TASK PROMPT:
Print word for word the first line of the listing below and every line after it, through the line with "NYS Fair Housing Laws (52, 2337)". Leave out the pictures and the rest.

MATERIAL FOR THE TASK:
--------

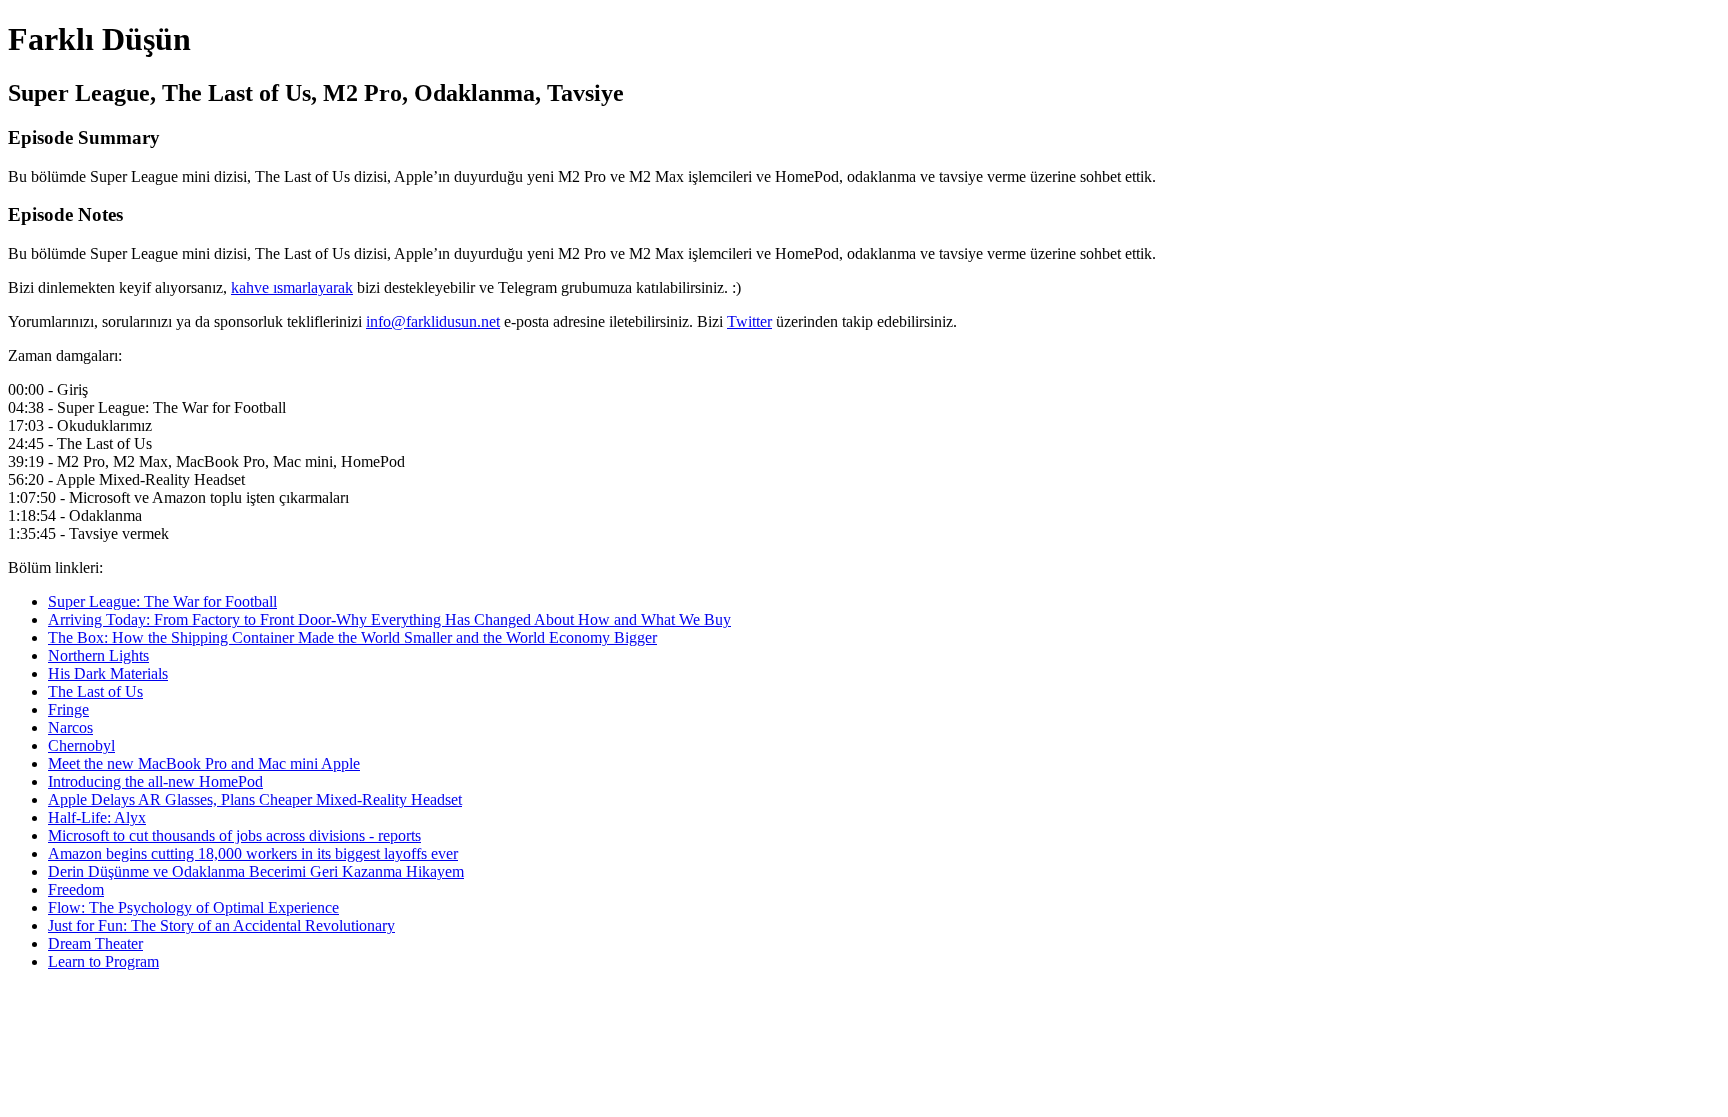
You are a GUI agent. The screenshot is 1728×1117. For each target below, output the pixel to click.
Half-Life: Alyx (97, 817)
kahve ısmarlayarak (292, 287)
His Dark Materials (108, 673)
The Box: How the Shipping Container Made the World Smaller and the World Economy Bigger (352, 637)
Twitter (749, 321)
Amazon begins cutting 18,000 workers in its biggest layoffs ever (253, 853)
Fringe (68, 709)
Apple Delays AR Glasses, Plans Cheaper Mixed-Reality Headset (255, 799)
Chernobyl (81, 745)
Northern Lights (98, 655)
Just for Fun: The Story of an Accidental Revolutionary (221, 925)
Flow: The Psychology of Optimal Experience (193, 907)
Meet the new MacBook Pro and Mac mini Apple (204, 763)
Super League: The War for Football (162, 601)
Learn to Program (103, 961)
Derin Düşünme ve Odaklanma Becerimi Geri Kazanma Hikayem (256, 871)
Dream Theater (95, 943)
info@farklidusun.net (433, 321)
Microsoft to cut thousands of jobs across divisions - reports (234, 835)
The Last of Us (95, 691)
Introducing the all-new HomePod (155, 781)
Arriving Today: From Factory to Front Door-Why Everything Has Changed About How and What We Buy (389, 619)
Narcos (70, 727)
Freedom (76, 889)
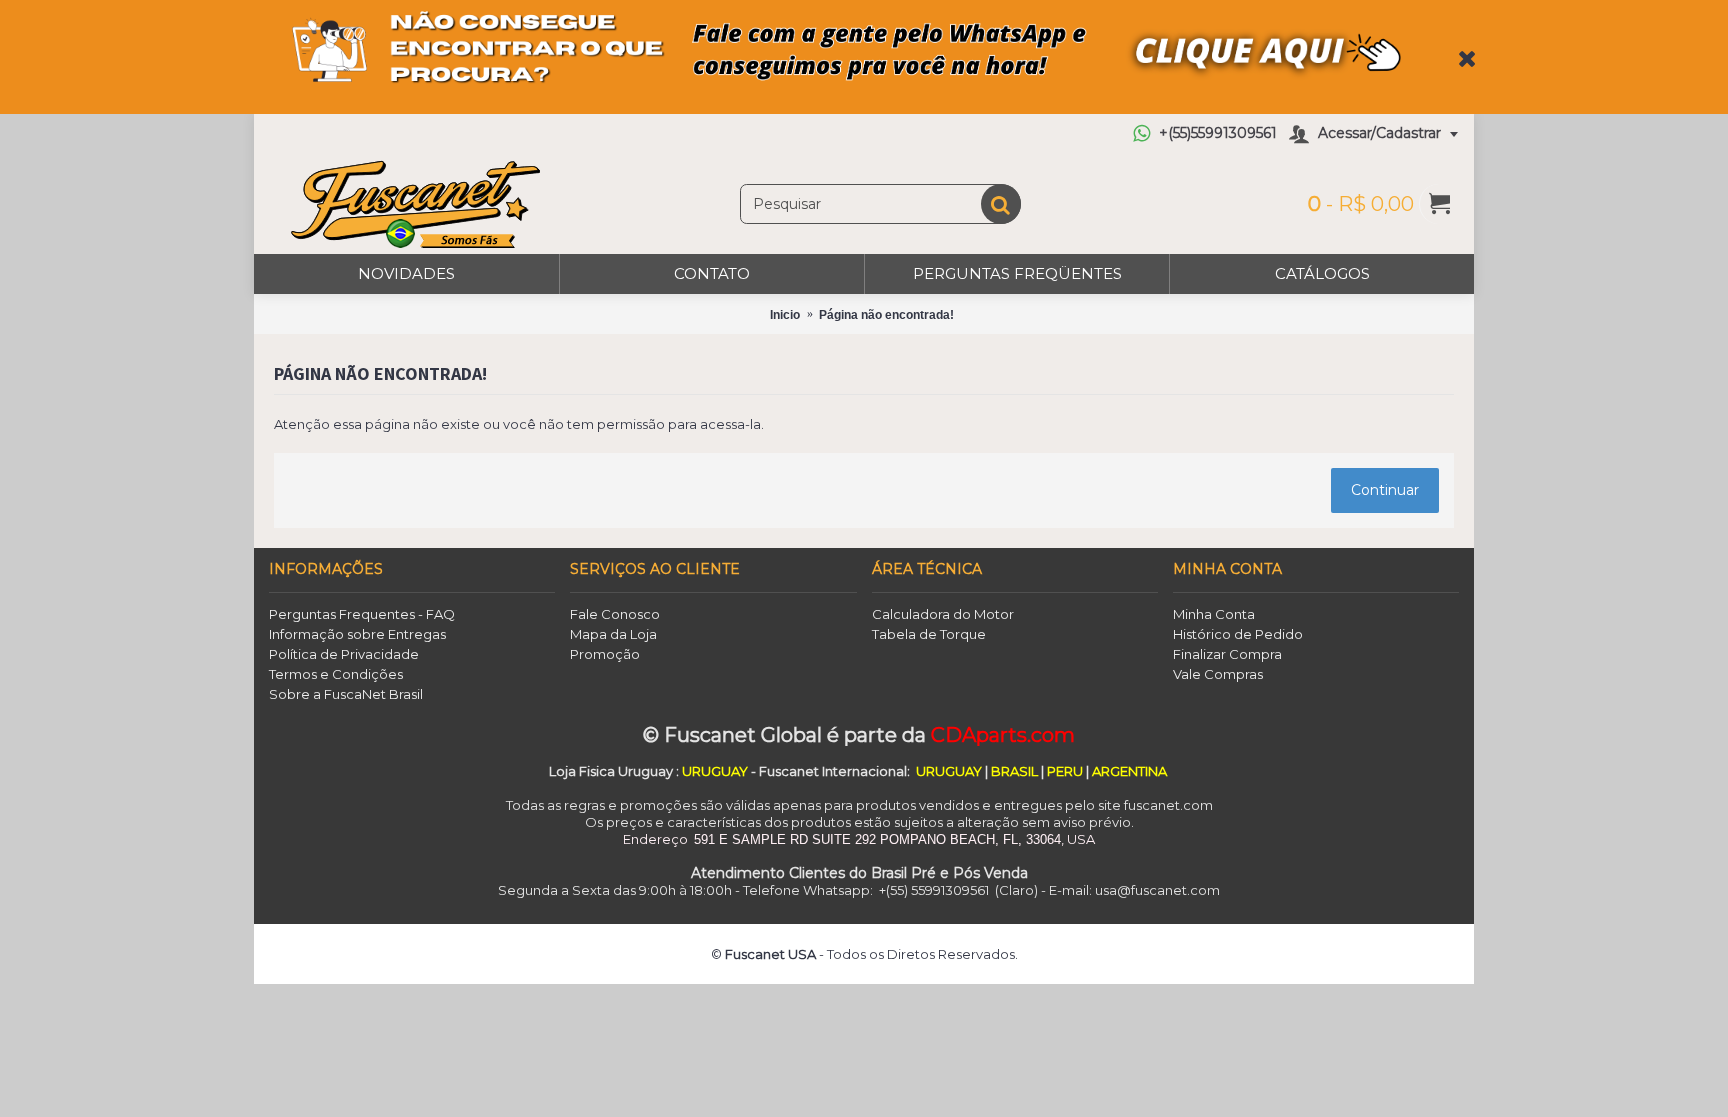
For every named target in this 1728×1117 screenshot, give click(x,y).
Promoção (605, 654)
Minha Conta (1214, 614)
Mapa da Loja (613, 634)
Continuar (1385, 490)
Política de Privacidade (344, 654)
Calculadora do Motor (943, 614)
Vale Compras (1218, 674)
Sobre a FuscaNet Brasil (346, 694)
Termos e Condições (336, 674)
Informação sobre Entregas (357, 634)
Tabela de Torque (929, 634)
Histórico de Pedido (1238, 634)
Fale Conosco (615, 614)
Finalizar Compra (1227, 654)
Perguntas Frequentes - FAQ (362, 614)
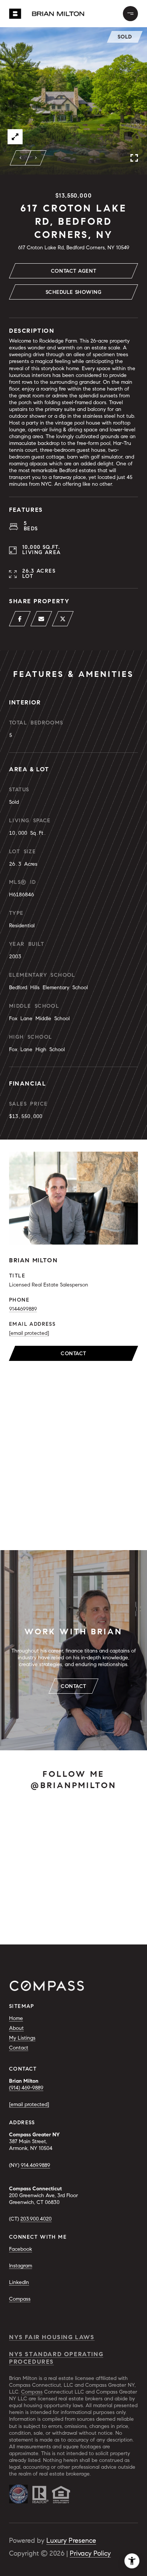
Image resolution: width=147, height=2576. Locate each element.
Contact (73, 1353)
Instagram (20, 2265)
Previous (21, 157)
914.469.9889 (35, 2165)
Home (16, 2018)
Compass (20, 2299)
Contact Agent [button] (73, 271)
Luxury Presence (71, 2540)
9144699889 (23, 1309)
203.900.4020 (36, 2219)
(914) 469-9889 (26, 2088)
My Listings (22, 2038)
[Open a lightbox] (15, 136)
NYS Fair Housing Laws (52, 2337)
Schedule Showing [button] (74, 292)
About (16, 2028)
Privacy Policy (90, 2553)
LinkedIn (19, 2282)
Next (36, 157)
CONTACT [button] (73, 1686)
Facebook (20, 2249)
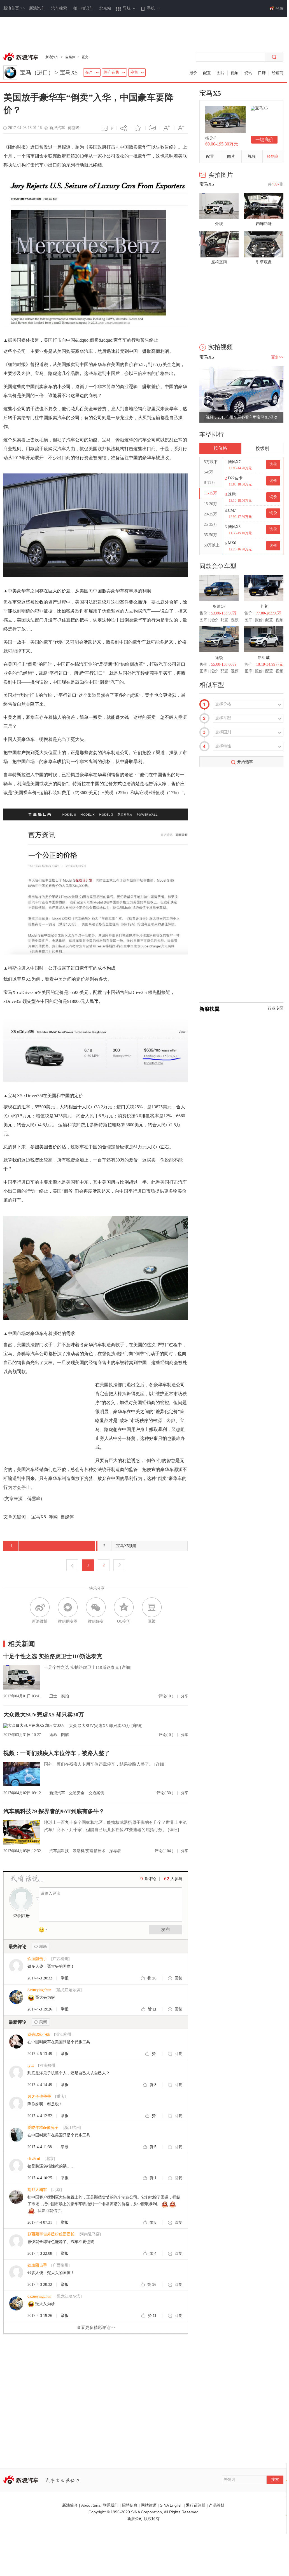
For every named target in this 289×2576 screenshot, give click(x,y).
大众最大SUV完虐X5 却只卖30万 (43, 1714)
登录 (17, 1916)
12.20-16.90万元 (240, 549)
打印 (152, 128)
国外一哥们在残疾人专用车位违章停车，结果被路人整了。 (99, 1764)
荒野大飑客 (37, 2190)
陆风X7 (234, 462)
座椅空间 (219, 262)
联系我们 (110, 2505)
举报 (65, 1978)
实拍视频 (220, 347)
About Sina (91, 2505)
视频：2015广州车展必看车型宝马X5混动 (241, 417)
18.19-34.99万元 (269, 664)
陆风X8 (234, 527)
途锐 (219, 658)
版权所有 (152, 2518)
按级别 (262, 448)
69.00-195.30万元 (221, 144)
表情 (45, 1930)
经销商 (277, 73)
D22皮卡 (235, 478)
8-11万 (209, 482)
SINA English (171, 2505)
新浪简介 (70, 2505)
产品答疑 (217, 2505)
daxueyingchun (39, 1990)
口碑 (262, 73)
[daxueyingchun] (16, 2003)
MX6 (232, 543)
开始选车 (245, 762)
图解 (65, 1735)
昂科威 (264, 658)
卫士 (53, 1696)
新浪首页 (14, 8)
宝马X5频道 (120, 1546)
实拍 (65, 1696)
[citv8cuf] (16, 2171)
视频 (234, 73)
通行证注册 (196, 2505)
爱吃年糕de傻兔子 (43, 2127)
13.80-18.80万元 (240, 484)
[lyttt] (16, 2078)
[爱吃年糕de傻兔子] (16, 2140)
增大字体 (167, 128)
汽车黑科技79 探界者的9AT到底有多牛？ (53, 1811)
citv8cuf (33, 2159)
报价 (193, 73)
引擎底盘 (264, 262)
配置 (207, 73)
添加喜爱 (138, 128)
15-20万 (210, 504)
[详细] (125, 1667)
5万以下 (211, 462)
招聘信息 (129, 2505)
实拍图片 (220, 174)
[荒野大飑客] (16, 2202)
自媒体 (70, 57)
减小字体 (181, 128)
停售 (134, 72)
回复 (178, 1978)
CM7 (232, 510)
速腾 (232, 494)
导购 (53, 1516)
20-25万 (210, 514)
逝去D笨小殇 (38, 2034)
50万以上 (212, 545)
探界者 (115, 1851)
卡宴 (264, 606)
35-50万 (210, 535)
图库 (204, 620)
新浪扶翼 (209, 1009)
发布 (165, 1929)
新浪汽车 (37, 8)
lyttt (30, 2065)
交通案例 (96, 1793)
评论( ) (166, 1696)
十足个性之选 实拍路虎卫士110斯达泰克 (52, 1656)
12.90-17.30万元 (240, 517)
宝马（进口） (37, 72)
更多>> (277, 357)
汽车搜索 (59, 8)
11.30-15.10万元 (240, 533)
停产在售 (111, 72)
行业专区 (275, 1008)
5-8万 (208, 472)
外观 (219, 224)
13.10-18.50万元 (240, 501)
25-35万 (210, 524)
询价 (273, 464)
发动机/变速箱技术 (89, 1851)
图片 (221, 73)
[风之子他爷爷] (16, 2109)
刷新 (41, 1946)
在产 (89, 72)
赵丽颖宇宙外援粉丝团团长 (50, 2234)
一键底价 (264, 139)
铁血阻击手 (37, 1959)
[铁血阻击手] (16, 1972)
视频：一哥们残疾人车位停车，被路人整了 (56, 1753)
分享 (123, 128)
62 (166, 1878)
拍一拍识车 (83, 8)
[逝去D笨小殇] (16, 2047)
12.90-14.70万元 (240, 468)
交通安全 (77, 1793)
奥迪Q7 (219, 606)
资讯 (248, 73)
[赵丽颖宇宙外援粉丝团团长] (16, 2247)
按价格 (220, 448)
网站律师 (149, 2505)
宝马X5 (69, 72)
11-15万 (210, 493)
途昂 (53, 1735)
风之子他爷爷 (39, 2096)
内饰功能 (264, 224)
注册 (26, 1916)
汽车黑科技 (59, 1851)
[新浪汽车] (21, 57)
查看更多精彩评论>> (96, 2327)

--------

SOLUTION TO THIS TASK:
You are a GUI agent. The screenshot is 1728×1117. For each target below, output the pixel to click.
Half-Life: Alyx (97, 817)
kahve ısmarlayarak (292, 287)
His Dark Materials (108, 673)
The Box: How the Shipping Container Made the World Smaller and the World Economy Bigger (352, 637)
Twitter (749, 321)
Amazon begins cutting 18,000 workers in its biggest layoffs ever (253, 853)
Fringe (68, 709)
Apple Delays AR Glasses, Plans Cheaper Mixed-Reality Headset (255, 799)
Chernobyl (81, 745)
Northern Lights (98, 655)
Just for Fun: The Story of an Accidental Revolutionary (221, 925)
Flow: The Psychology of Optimal Experience (193, 907)
Meet the new MacBook Pro and Mac mini Apple (204, 763)
Super League: The War for Football (162, 601)
Learn to Program (103, 961)
Derin Düşünme ve Odaklanma Becerimi Geri Kazanma Hikayem (256, 871)
Dream Theater (95, 943)
info@farklidusun.net (433, 321)
Microsoft to cut thousands of jobs across divisions - reports (234, 835)
The Last of Us (95, 691)
Introducing the all-new HomePod (155, 781)
Arriving Today: From Factory to Front Door-Why Everything Has Changed About How and What We Buy (389, 619)
Narcos (70, 727)
Freedom (76, 889)
For every named target in this 1728×1117 screenshot, give click(x,y).
Promoção (605, 654)
Minha Conta (1214, 614)
Mapa da Loja (613, 634)
Continuar (1385, 490)
Política de Privacidade (344, 654)
Calculadora do Motor (943, 614)
Vale Compras (1218, 674)
Sobre a FuscaNet Brasil (346, 694)
Termos e Condições (336, 674)
Informação sobre Entregas (357, 634)
Tabela de Torque (929, 634)
Histórico de Pedido (1238, 634)
Fale Conosco (615, 614)
Finalizar Compra (1227, 654)
Perguntas Frequentes - FAQ (362, 614)
Image resolution: width=147, height=2576. Locate each element.
Contact (73, 1353)
Instagram (20, 2265)
Previous (21, 157)
914.469.9889 (35, 2165)
Home (16, 2018)
Compass (20, 2299)
Contact Agent [button] (73, 271)
Luxury Presence (71, 2540)
9144699889 (23, 1309)
203.900.4020 (36, 2219)
(914) 469-9889 (26, 2088)
My Listings (22, 2038)
[Open a lightbox] (15, 136)
NYS Fair Housing Laws (52, 2337)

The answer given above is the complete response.